PETALING JAYA: Autism is not a stumbling block in triathlete Isaac Tan Zhen Wei’s (pic) path to achieve his long term goal - competing in a world level championship.
The 17-year-old is nervous but excited to compete with other professional athletes at his first Commonwealth Games in Birmingham next Friday.
When Isaac was three, he was diagnosed with high functioning autism spectrum.
It used to be challenging for him to control his muscles and to communicate with people around him but he is getting better as he has started to build confidence.
“He used to face some challenges in controlling his muscles, had low self-esteem and it was difficult for me to communicate with him,’’ said coach Albert Tan Yi Wey.
“Now, he is getting better as he dares to approach people to say hi and communication with him has become easier.

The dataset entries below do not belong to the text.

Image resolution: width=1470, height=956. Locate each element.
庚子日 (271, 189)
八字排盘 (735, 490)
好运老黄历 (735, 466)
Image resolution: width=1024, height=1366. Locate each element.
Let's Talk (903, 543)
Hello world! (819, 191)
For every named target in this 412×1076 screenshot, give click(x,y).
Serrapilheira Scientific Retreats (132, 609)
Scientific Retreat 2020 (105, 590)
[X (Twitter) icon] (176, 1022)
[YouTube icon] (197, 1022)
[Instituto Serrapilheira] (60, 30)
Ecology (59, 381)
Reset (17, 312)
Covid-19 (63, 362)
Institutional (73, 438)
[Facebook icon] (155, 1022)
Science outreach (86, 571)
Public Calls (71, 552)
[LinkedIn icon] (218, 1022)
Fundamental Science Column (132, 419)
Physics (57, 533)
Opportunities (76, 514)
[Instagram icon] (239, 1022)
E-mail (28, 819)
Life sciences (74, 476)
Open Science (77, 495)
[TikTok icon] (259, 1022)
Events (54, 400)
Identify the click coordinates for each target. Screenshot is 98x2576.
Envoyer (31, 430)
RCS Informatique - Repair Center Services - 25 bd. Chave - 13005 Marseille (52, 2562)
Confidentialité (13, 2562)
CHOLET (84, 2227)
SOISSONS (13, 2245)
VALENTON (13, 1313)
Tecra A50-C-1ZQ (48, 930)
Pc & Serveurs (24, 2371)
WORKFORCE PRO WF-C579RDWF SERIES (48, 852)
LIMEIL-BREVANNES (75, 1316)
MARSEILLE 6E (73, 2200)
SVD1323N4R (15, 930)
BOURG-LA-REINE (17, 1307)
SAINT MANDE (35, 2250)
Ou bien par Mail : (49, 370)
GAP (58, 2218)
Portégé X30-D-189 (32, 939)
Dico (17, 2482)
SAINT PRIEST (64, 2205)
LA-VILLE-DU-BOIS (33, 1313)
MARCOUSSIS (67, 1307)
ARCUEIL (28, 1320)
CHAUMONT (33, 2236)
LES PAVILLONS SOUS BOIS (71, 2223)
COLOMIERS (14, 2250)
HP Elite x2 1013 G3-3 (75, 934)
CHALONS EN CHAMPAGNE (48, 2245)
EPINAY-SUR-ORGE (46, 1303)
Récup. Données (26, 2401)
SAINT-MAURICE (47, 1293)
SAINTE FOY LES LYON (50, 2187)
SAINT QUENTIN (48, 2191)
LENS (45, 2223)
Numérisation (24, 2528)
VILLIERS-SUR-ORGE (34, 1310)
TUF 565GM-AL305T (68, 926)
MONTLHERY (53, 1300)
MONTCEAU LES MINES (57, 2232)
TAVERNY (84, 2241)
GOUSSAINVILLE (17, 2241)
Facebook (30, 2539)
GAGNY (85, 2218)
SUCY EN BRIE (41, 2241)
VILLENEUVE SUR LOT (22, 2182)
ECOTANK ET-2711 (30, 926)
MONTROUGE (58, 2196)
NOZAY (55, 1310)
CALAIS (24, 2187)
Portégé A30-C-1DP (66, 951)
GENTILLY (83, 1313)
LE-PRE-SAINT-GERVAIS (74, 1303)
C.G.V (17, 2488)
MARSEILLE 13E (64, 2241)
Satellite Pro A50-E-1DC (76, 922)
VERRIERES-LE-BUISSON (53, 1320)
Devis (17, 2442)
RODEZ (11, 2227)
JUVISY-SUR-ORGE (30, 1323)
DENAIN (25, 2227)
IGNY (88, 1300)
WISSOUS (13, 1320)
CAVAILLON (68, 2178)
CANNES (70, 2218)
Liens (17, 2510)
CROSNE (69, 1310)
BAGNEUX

“He has gained a lot of confidence since he started winning races and have developed muscles like in the abs, arms and legs.”
Being a young participant in the Games, Albert said Isaac will face stiff competition from all athletes in Birmingham as they are professionals.
“I think it will be tough for Isaac as he is only 17 and top countries like England, Scotland, South Africa, Canada, Australia and New Zealand will usually send the maximum number of professional athletes which is three each for men and women,” he said.
If Isaac wants to meet his coach’s expectation, he will have to complete the triathlon event which consists of a 750m swim, 20km cycle and 5km run before 1’01:00, his personal best.
He has been working hard, training consistently and improving to prepare himself.
His current training hours are four to five hours per day compared to the previous three to four hours as he had to attend school.
“His preparations are going smoothly and his performance during training is getting better,’’ said Albert.
Isaac will leave for England tomorrow.
Meanwhile, another triathlete Chong Xian Hao’s status in the team is still pending as he is still recovering from an elbow injury.
“He’s getting better but it still affects his swim training, which is very important in triathlon.
“The association’s president has sent the report to the Olympic Council of Malaysia and we’re waiting for further notice,” said Albert.